** Start **

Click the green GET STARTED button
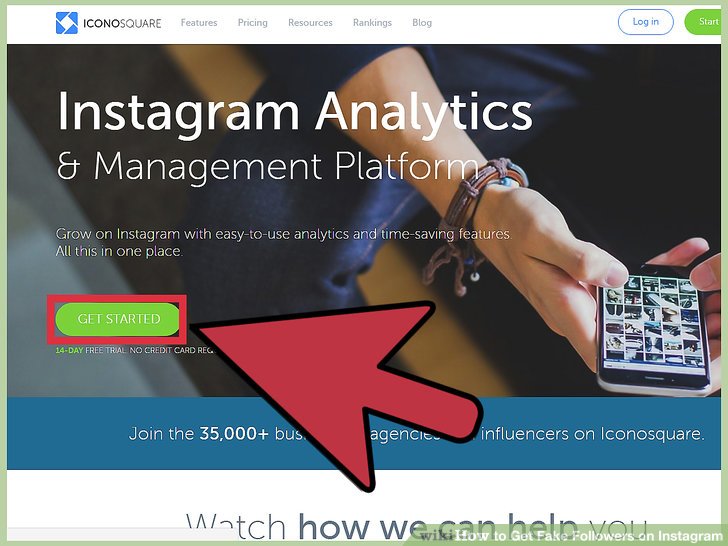728x546 pixels. (x=117, y=319)
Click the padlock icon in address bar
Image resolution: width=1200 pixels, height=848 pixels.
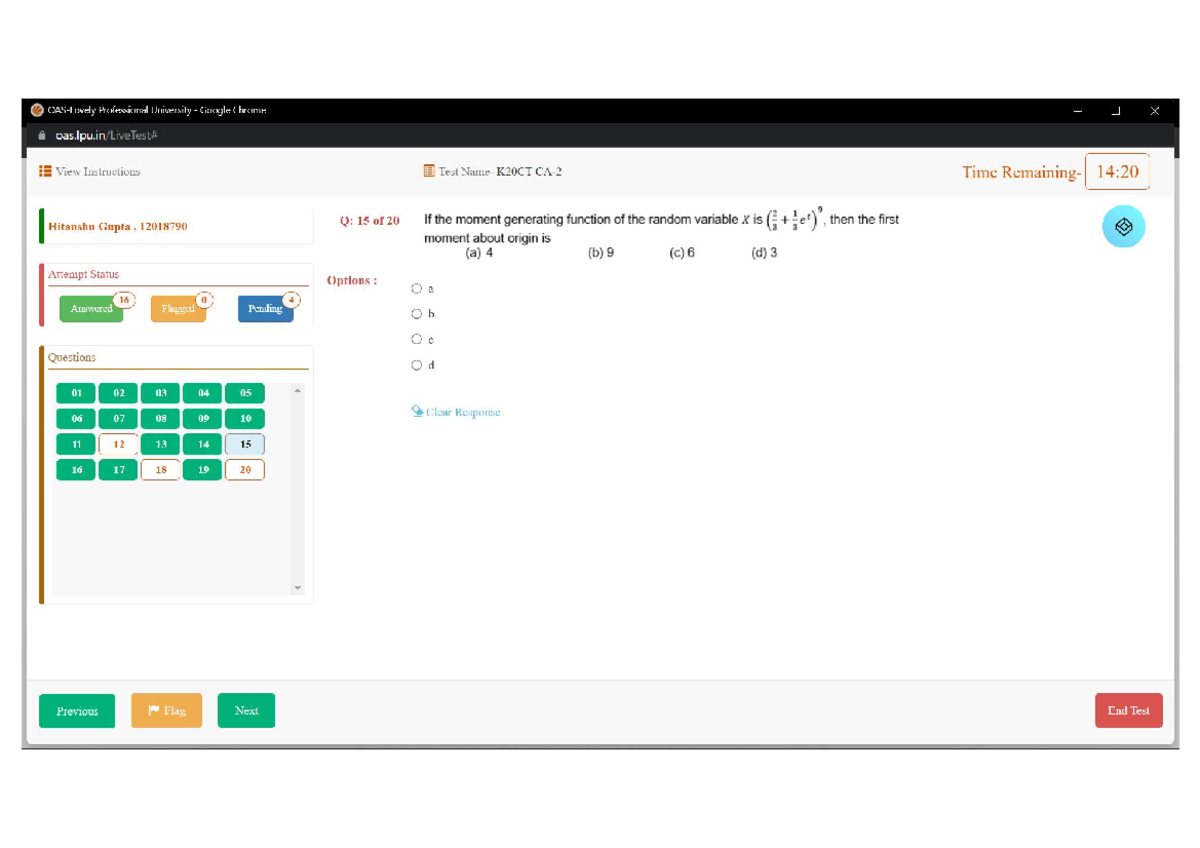click(42, 135)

** End **

- [EXERCISE AIM]:
Reproduce each line of the listing above word for word, leaving out the pictures.

- [RESULT OF THE EXERCISE]:
Click the green GET STARTED button
728x546 pixels. (x=117, y=319)
Click the padlock icon in address bar
Image resolution: width=1200 pixels, height=848 pixels.
click(42, 135)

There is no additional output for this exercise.